Since I live just around the block from Regis, I continue to come into the office every day. I put out the mail (if it is delivered), open Development envelopes, scan the checks, and take them to the ATM. I have become the one people call or email if we need a scan out of a yearbook (e.g., the 1958 basketball team for a Wall Street Journal article) or something mailed out. I Zoom from the office instead of my bedroom. I say Mass every day in the Regis Chapel of the Sacred Heart.
I have never been so conscious of the privilege of being able to celebrate Mass than I have been during this lockdown when people are unable to go to Mass other than virtually, and it has become the central focus of my day, along with some time of prayer afterwards seated in the back of the Chapel. This time has helped me move from times of anger or disbelief or emptiness to a greater sense of consolation.

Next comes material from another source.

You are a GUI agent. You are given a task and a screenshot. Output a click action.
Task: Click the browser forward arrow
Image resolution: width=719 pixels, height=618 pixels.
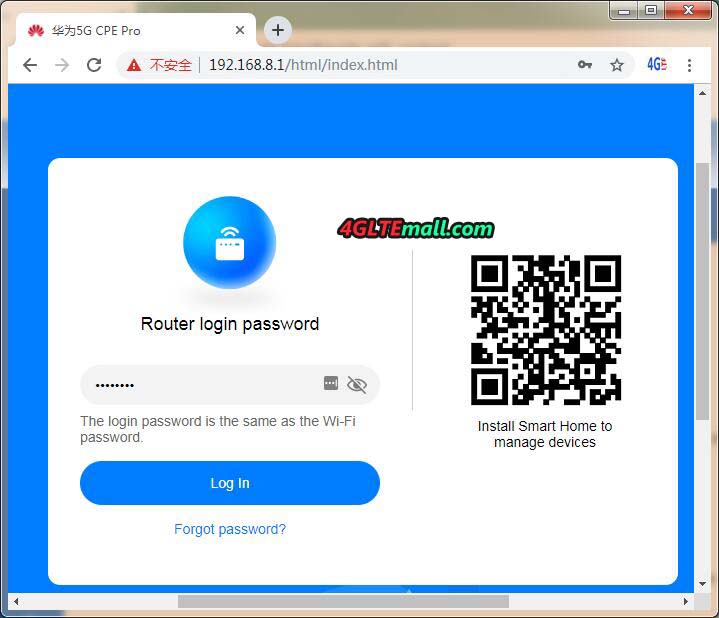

Consolation as I reflect on the good work of our students and faculty and administration as we moved to this new way of instruction. Consolation as I hear stories of Dr. Anthony Fauci ’58 leading all of us in this difficult moment, and many other stories of alumni and friends who are serving our community on the front lines of this pandemic. Consolation as I reflect on how people have been caring for me and the other Jesuits I live with as they call, write, send food or drink to us.
There also are so many stories of tremendous suffering. Parents or friends who have died, and families have not been able to gather with them at the end, and then funerals that cannot happen, and celebrations of life that have to be postponed. Faculty, parents, and even some of our students have suffered from COVID-19, and the challenges are difficult. We all know stories, some closer to us than others, but the stories are real, and they hurt.
During this time, life does not go on as normal. It is not clear what the new normal will be. Will we be able to resume school in the fall the way we have done 106 other years before? No one knows yet. That alone is unsettling. Will we be able to celebrate graduation in November as we now plan, or will the virus make a resurgence? We do not know.
Such uncertainty brings me back to my evening Mass and prayer in the Chapel. I don’t think that anyone who knows me well would classify me as particularly pious, yet I am drawn more to the Regis Chapel each day. I think of how it has been a place of peace and inspiration to young men for more than 100 years. I would love to know what happened in there during the pandemic of 1918. For me, at this time, it is a place of refuge from an unknown future, bringing me closer to a God who strives to make himself better known to others and me. That itself brings me great consolation in this time of uncertainty.
Be assured of my prayers for you, especially during my Mass in the Regis Chapel.